Data for this task:
# # # # #

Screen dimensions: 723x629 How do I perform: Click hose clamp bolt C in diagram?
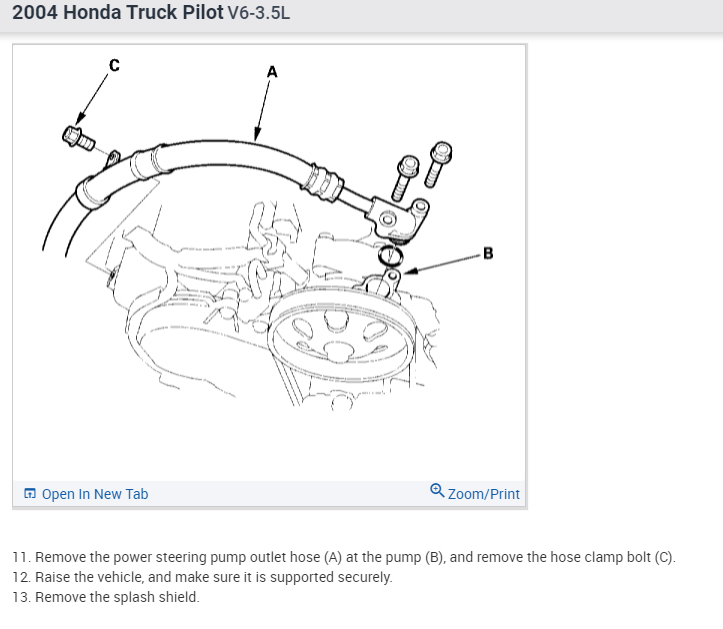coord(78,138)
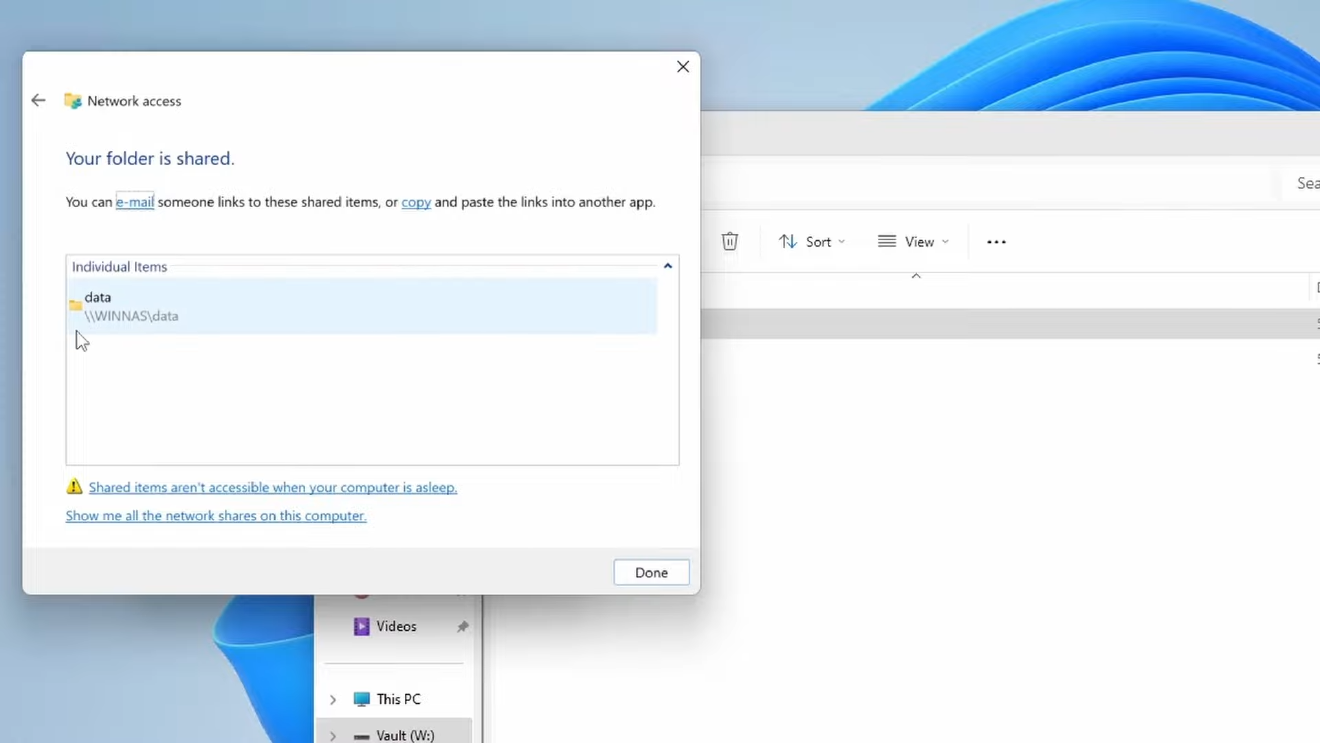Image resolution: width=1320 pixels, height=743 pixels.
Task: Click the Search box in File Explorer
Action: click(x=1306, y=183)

# # # # #

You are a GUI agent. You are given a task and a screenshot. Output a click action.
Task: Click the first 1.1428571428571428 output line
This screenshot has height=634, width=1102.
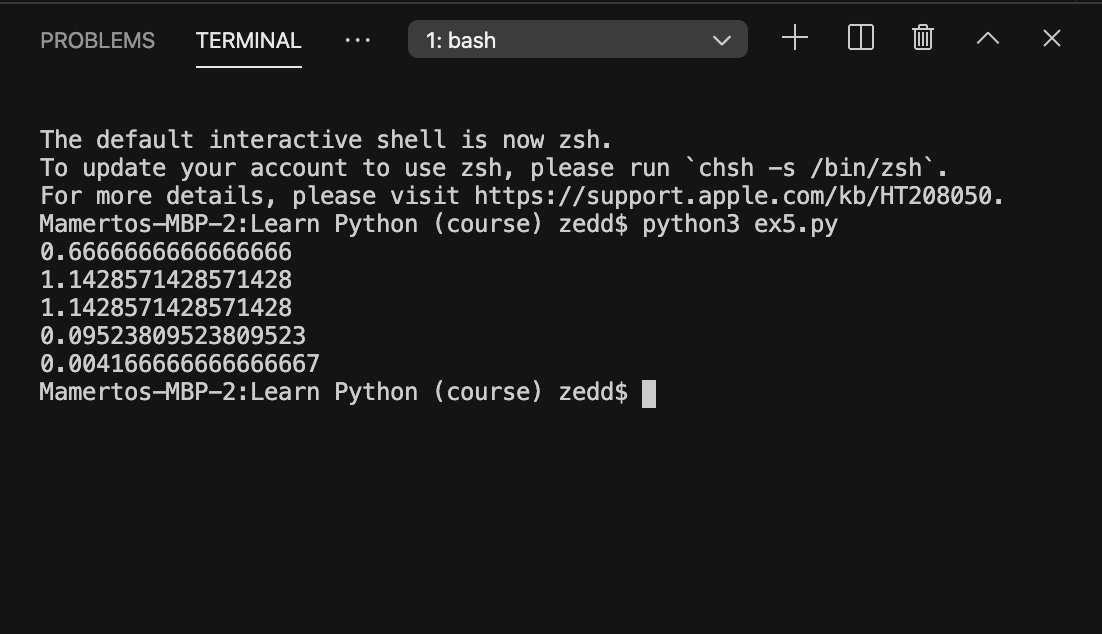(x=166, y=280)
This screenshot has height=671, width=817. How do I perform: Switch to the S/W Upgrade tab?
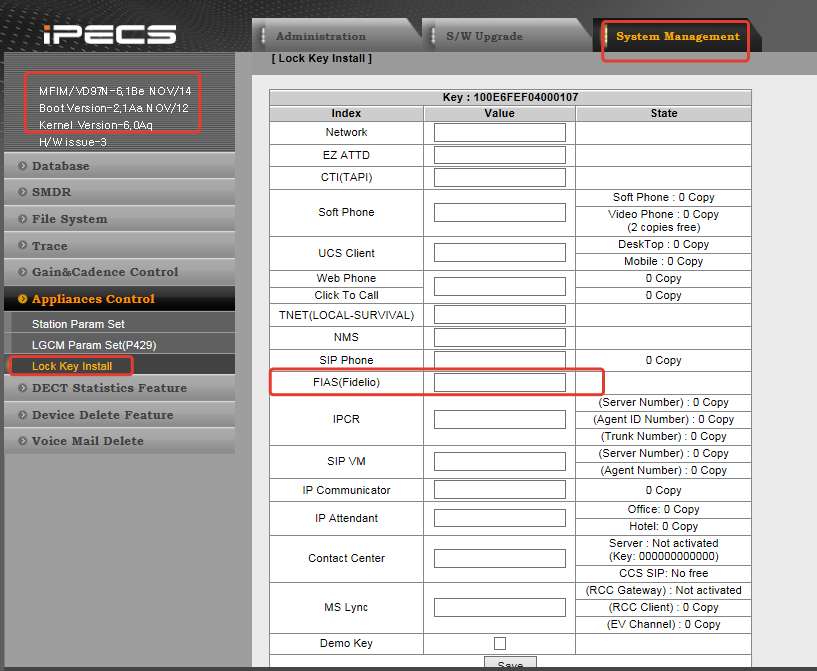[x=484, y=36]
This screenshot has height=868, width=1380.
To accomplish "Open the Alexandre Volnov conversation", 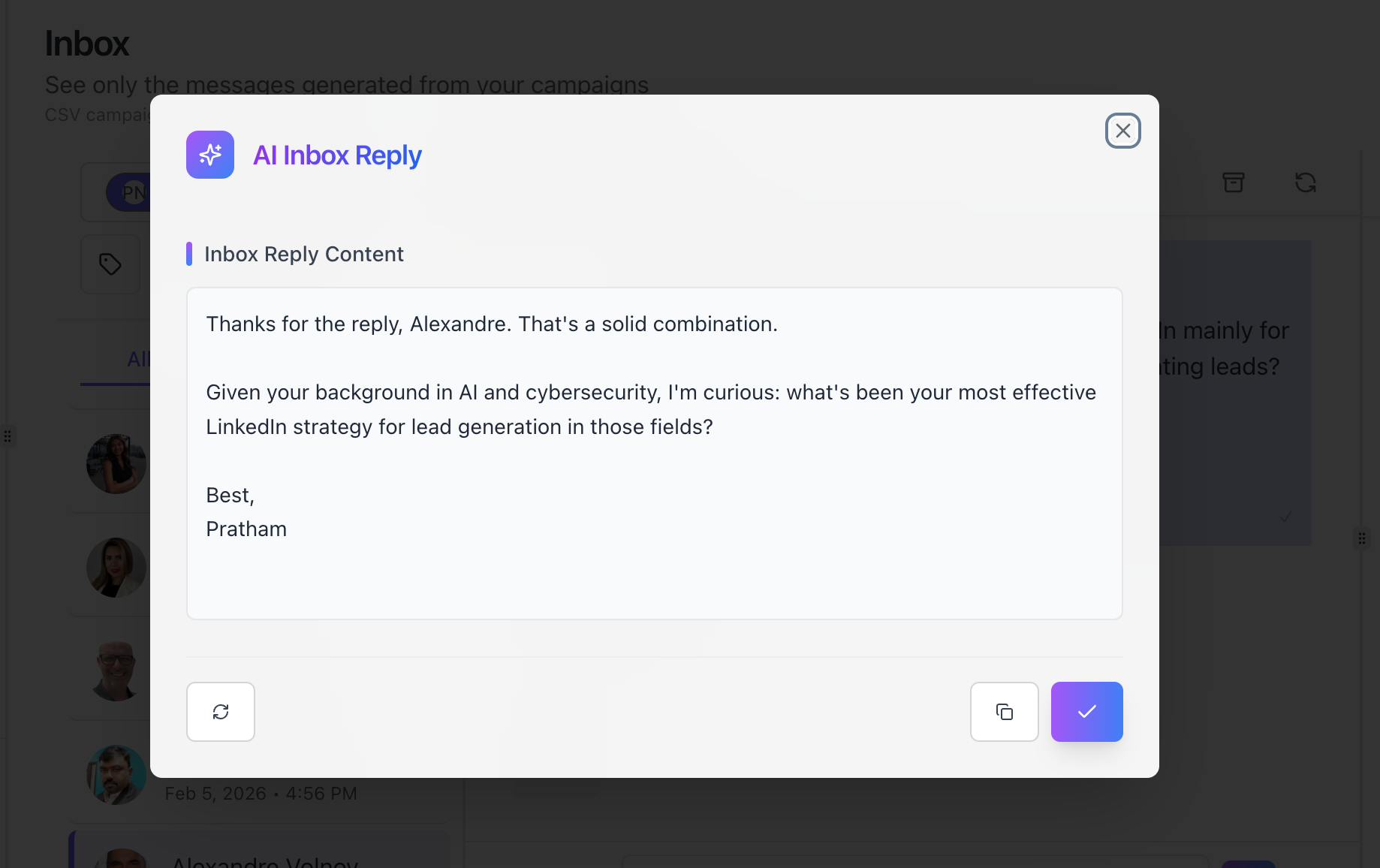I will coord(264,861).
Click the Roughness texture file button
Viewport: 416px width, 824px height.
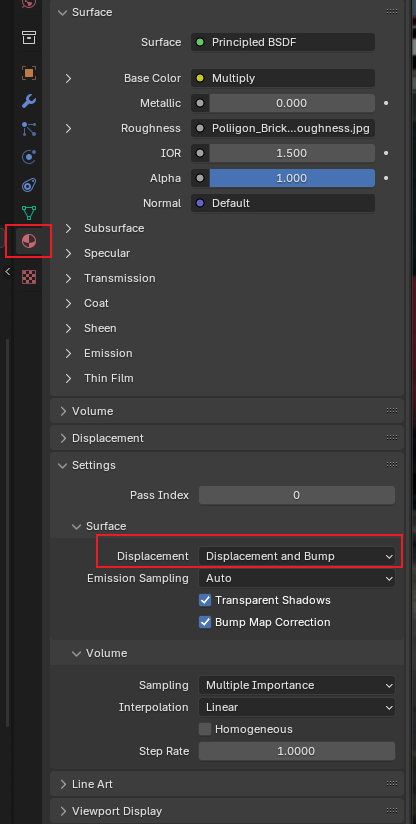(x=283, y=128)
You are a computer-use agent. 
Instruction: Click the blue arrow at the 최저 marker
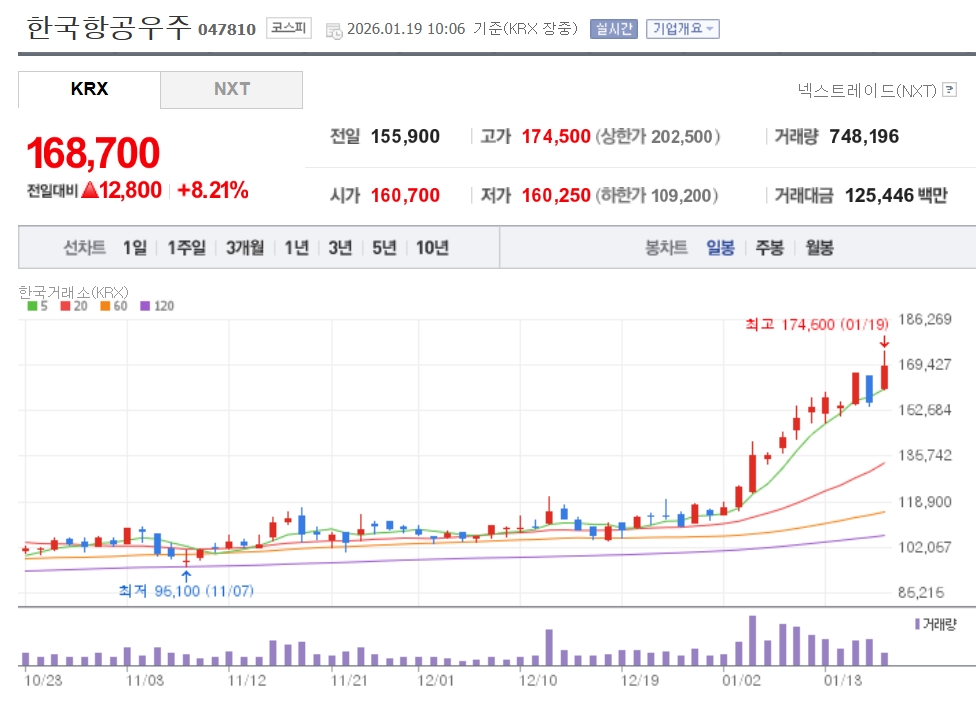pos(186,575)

# # # # #

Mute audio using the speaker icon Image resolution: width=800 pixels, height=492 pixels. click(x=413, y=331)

# # # # #

Problem details:
Find the lines above holding the word "agent" and show them.

Exercise solution:
You are a GUI agent. You are given a task and a screenshot. Output a click action.
You are a computer-use agent. 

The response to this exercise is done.